How A South Carolina Farmer Revolutionized Happy Cow Creamery By Letting the Cows Lead

By Kailash Maharaj
December 1, 2014

Happy Cow Creamery Barn and Cows

From left: At Happy Cow Creamery the Holstein cows graze, a barn on the dairy farm.

Happy Cow Creamery Tom Trantham and A Cow

Happy Cow Creamery Tom Trantham inspecting the compost like soil of his dairy farm; a cow waits to enter the milking facility.

Happy Cow Creamery, the 100 acre dairy farm in Pelzer, South Carolina owned by the legendary Tom Trantham, exemplifies an unbelievable story of Steinbeck proportions.

At Happy Cow Creamery, the 100 acre dairy farm in Pelzer, South Carolina owned by the legendary Tom Trantham, a small (28 by 30 foot) shop abuts the bottling plant his wife designed, a sheepdog is traipsing through the property and a delivery truck has just loaded cases of milk which travels just 48 feet from “teat to bottle.”

Trantham whistles to a young man using a forklift to transfer an unwieldy number of palettes and says firmly but kindly, “That’s enough.” Tellingly, I glance at the boy, his curly hair blowing in the wind and in his eyes are a mixture of respect, eagerness to learn and submissiveness. With a litany of experiences, of defeat and triumph, of desperation and progress, it is not surprising Trantham has something to teach.

As we tour the farm, there is an unbelievable story of Steinbeck proportions at every turn. Beginning in the grocery business with his father aged 12, Trantham shifted to his dream of being a dairy farmer first in North Carolina and eventually here.
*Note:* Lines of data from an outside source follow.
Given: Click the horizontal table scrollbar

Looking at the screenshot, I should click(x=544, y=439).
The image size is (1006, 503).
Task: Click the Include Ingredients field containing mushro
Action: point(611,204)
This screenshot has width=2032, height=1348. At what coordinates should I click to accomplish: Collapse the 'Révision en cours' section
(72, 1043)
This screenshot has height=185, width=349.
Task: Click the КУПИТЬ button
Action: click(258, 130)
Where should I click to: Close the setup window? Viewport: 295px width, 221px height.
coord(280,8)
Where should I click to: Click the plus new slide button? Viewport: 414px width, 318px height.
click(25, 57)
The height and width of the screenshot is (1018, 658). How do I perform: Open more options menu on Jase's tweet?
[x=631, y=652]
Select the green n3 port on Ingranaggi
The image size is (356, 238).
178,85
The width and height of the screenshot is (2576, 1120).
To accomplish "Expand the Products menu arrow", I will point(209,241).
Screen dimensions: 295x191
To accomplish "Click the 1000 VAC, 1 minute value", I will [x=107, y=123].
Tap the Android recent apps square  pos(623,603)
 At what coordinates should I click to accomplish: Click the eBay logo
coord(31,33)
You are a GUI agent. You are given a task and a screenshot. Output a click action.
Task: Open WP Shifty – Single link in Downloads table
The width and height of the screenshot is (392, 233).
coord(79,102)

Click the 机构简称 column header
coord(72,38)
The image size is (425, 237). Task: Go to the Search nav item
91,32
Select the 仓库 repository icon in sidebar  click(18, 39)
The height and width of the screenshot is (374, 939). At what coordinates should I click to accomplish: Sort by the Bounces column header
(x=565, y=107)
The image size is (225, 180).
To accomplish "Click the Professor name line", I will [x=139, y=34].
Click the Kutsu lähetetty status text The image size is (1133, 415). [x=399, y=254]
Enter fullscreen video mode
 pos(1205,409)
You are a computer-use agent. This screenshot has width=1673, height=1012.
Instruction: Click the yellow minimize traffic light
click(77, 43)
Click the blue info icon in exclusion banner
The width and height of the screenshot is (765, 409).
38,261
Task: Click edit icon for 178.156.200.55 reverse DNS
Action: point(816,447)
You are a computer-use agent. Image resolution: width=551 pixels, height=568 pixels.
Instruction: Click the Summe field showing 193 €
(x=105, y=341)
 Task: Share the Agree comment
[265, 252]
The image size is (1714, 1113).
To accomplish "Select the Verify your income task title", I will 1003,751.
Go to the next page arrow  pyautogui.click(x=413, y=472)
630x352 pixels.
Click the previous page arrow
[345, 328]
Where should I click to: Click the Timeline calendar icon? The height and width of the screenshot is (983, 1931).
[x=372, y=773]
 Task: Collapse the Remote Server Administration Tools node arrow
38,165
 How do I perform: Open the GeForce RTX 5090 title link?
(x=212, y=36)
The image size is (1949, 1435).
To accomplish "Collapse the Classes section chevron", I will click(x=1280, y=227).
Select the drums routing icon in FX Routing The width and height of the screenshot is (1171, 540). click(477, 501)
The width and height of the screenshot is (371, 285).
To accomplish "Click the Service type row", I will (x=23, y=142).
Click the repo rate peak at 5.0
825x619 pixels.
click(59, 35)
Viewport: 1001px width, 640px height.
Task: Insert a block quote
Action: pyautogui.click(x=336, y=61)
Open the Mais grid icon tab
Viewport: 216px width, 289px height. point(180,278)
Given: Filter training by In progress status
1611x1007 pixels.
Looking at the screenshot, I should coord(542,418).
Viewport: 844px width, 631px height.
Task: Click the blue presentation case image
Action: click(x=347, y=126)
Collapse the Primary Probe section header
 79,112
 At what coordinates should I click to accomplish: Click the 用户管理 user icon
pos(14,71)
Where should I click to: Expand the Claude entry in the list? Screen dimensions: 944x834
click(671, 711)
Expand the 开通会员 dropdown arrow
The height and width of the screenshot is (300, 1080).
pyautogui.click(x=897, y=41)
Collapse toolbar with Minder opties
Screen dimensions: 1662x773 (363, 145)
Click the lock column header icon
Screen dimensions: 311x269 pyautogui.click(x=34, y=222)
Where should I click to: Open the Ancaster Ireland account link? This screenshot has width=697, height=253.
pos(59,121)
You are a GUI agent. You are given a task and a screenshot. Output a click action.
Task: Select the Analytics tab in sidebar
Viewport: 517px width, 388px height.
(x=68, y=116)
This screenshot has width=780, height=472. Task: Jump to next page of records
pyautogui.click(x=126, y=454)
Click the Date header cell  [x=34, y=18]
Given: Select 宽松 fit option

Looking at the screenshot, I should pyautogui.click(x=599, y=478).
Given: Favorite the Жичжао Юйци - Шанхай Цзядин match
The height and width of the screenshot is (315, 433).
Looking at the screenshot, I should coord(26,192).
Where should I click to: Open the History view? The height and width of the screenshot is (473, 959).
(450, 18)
In the years that followed, “things were real good,” he was top in the state at a time when there were approximately 500 dairies (today only 75 remain). His success led to a cycle of borrowing from the bank for bigger and better.

Farms though echo the vicissitudes of life and in 1986 Trantham was the epicenter of the worst drought in the region in a century. Foreclosure loomed everything was in shambles. It was the fortuitous arrival of a news crew documenting the devastation that led to a surreptitious call from fellow farmer Mr. Pauley of Illinois offering Trantham his surplus of hay. Trantham, at first could not accept the offer because he had no means of transporting it, but eventually government and private sector help led to it becoming the largest farmer-to-farmer event in US agriculture. Eventually, $2.5 million worth of hay was distributed to family farms. “No money ever exchanged hands,” he says proudly.

We make our way to fallow fields where the soil looks and feels like compost. Trantham recalls that after the high of that time when there “wasn’t a minute something wasn’t happening,” came the crushing news from the bank he was in debt again. Dejected, he found that his cows had busted a gate and headed to a pasture that had not been plowed. “I stomped my hat. I’m going to watch television. Count me out,” he recalls in frustration. The cows, however, came back smelling differently and “milking like crazy that night.” From then on he transformed his farming techniques – developing the renowned 12 Aprils program which relies on chemical free pastures and a 29-day rotation for his herd of Holstein cattle. “I was going to follow the cows instead of leading them.”

Today, the farm produces low-temperature pasteurized milk, buttermilk and butter sold onsite and at grocery stores throughout the region. In the bottling plant he tells of how he was able to get his milk into a major regional retailer without the normally requisite barcode. “The barcode has been detrimental to family farming. It’s not a money issue it’s a moral issue,” he told the district manager of a retail grocery chain who agreed to stock his milk.

As we stop near some grazing cows he looks shocked at his own success. “I can’t explain what this is,” he says in disbelief as he shares how the farm has become attractive to innovation. Decades ago one of his favourite cows broke her legs in the mud. Searching for a solution he finally landed upon geotextile fabric normally used for road construction. He was given thousands of yards of the mesh by a manufacturer and it now appears on the USDA suggested list. Outside, he offhandedly remarks that the rooftop hot water heaters “we got.” A manufacturer looking to partner with a farm heard of Happy Cow Creamery’s work and sent them.

In the newly built warehouse and cold storage centre Trantham’s pride is evident. “Today money’s what counts. It used to be that farmers had competition because they wanted their products to be the best. That was the motivation,” he says, his tone part conviction, part humour that speaks to an unbreakable spirit. Throughout our conversation Trantham peppers his stories with, “this is over my head,” as if to explain how everything he needed came at the right time without relinquishing his values.